(ПИСЬМЕННЫЙ ЗАПРОС)
Какие религиозные учреждения курортного города названы в путеводителе, который читает Жилин, согласно приведенному ниже фрагменту о правке? Перечислите все.

(ФРАГМЕНТ ДОКУМЕНТА)
———

Только в правке появляются заметки о том, что Жилин был в этом курортном городе и раньше, во время военных действий. Жилин не вспоминает и не сравнивает, он просто осматривает новый для него город, отмечая особенности:
Ничего особенного, город как город. Живые изгороди вдоль проезжей части, решетчатые ворота через правильные интервалы, за воротами аккуратные дворики с клумбами и фонтанами, стандартные коттеджи с разноцветными стенами и плоскими крышами, на перекрестках питейные павильоны из слоистого под мрамор пластика. Вот только людей совсем не было видно — ни на улице, ни во двориках. Я хотел было спросить об этом…
В путеводителе Жилин читает перечень религиозных учреждений этого курортного города: «…три католических, одна православная и одна протестантская церковь, одна синагога, одна мечеть, буддистский храм, ложа Новых Иеговистов и Убежище Верных Рафаэлитов». Несколько отличается от окончательного и список гражданских обществ, функционировавших в городе: «…Почитателей Науки, Покровителей Животных, Красного Креста и Красного Полумесяца, Эйнштейнианцев, Содействия Порядку, За Старую Добрую Родину Против Вредных Влияний, Усердных Дегустаторов и Знатоков и Ценителей. Наконец, в городе были два спортивных общества — „Голубые“ и „Зеленые“…» Из-за изменения названий спортивных обществ (в окончательном варианте были «Быки» и «Носороги»), Жилина в баре спрашивают не «Ты „Носорог“?», а «Ты из „Голубых“?» [22] , на что он отвечает: «Я из желтых».

———

(ПРЕДОСТАВЛЕННЫЙ МАТЕРИАЛ)
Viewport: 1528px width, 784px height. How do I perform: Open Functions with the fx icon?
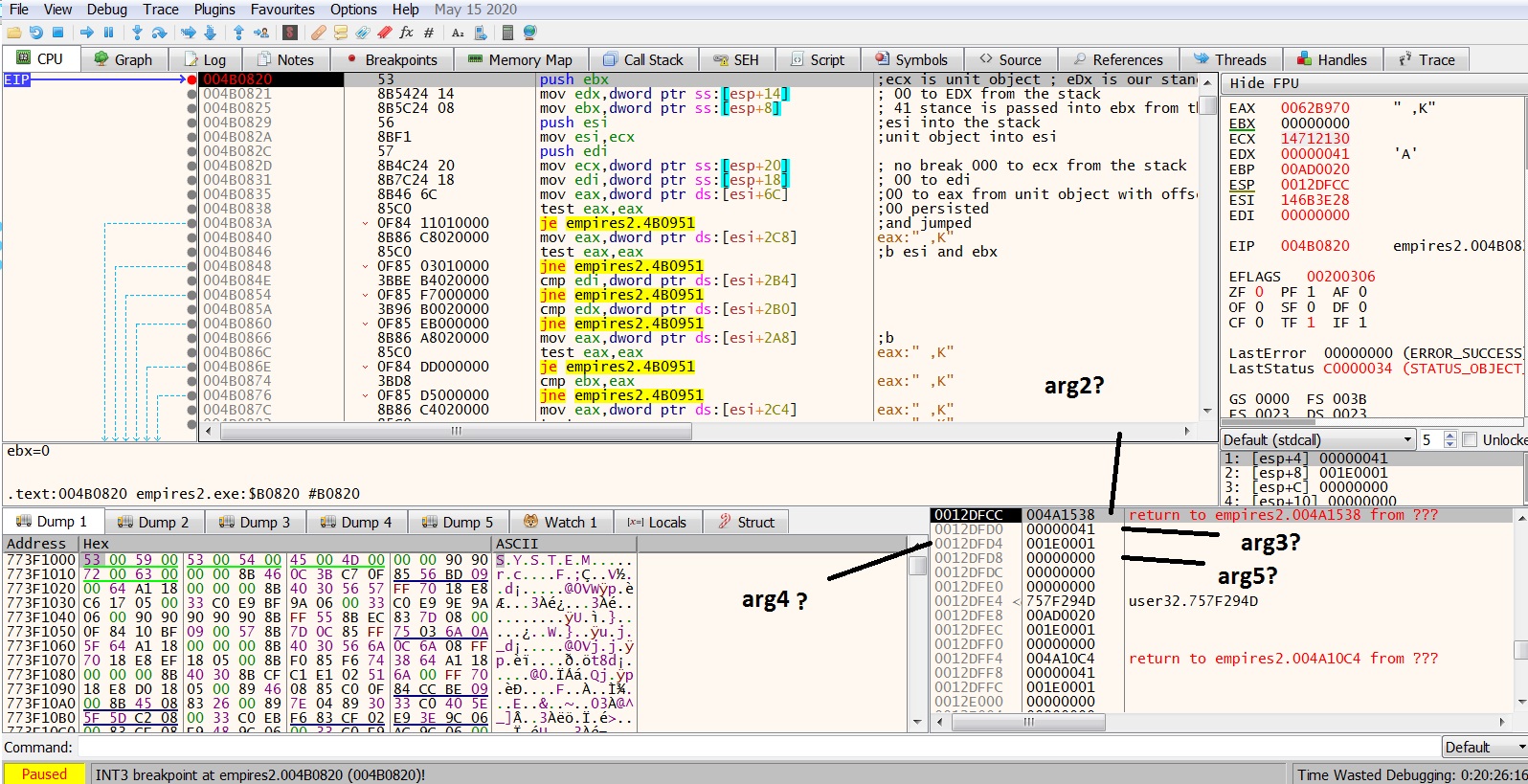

———

(РЕЗУЛЬТАТ ЗАДАНИЯ)
- три католические церкви
- одна православная церковь
- одна протестантская церковь
- одна синагога
- одна мечеть
- буддистский храм
- ложа Новых Иеговистов
- Убежище Верных Рафаэлитов